Number of trials = 3
Shape of signal data of trial 0 is (18, 2)
Shape of signal data of trial 1 is (22, 2)
Shape of signal data of trial 2 is (19, 2)

If given, timestamp data of multiple trials are organized into a list, in which each element is the timestamp data of one trial and its format follows the format of single trial described in the previous section.

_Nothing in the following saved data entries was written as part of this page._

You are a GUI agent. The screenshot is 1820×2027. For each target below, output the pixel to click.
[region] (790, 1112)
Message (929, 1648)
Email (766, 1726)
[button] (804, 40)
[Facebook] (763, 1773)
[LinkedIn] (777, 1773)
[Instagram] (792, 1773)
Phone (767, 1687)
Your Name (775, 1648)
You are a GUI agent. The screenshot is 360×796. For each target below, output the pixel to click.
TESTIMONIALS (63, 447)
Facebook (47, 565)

Here is a sample data of 3 trials, and the timestamp data in each trial has 18, 22, 19 samples respectively.

[10]:

all_timestamp = [np.array([0.000, 0.001, 0.002, 0.003, 0.004, 0.005, 0.006, 0.007, 0.008, 0.009,
                           0.010, 0.011, 0.012, 0.013, 0.014, 0.015, 0.016, 0.017]),
                 np.array([0.000, 0.001, 0.002, 0.003, 0.004, 0.005, 0.006, 0.007, 0.008, 0.009,
                           0.010, 0.011, 0.012, 0.013, 0.014, 0.015, 0.016, 0.017, 0.018, 0.019,
                           0.020, 0.021]),
                 np.array([0.000, 0.001, 0.002, 0.003, 0.004, 0.005, 0.006, 0.007, 0.008, 0.009,
                           0.010, 0.011, 0.012, 0.013, 0.014, 0.015, 0.016, 0.017, 0.018])]
print(f'Number of trials = {len(all_timestamp)}')
for k in range(len(all_timestamp)):
  print(f'Shape of timestamp data of trial {k} is {all_timestamp[k].shape}')

Number of trials = 3
Shape of timestamp data of trial 0 is (18,)
Shape of timestamp data of trial 1 is (22,)
Shape of timestamp data of trial 2 is (19,)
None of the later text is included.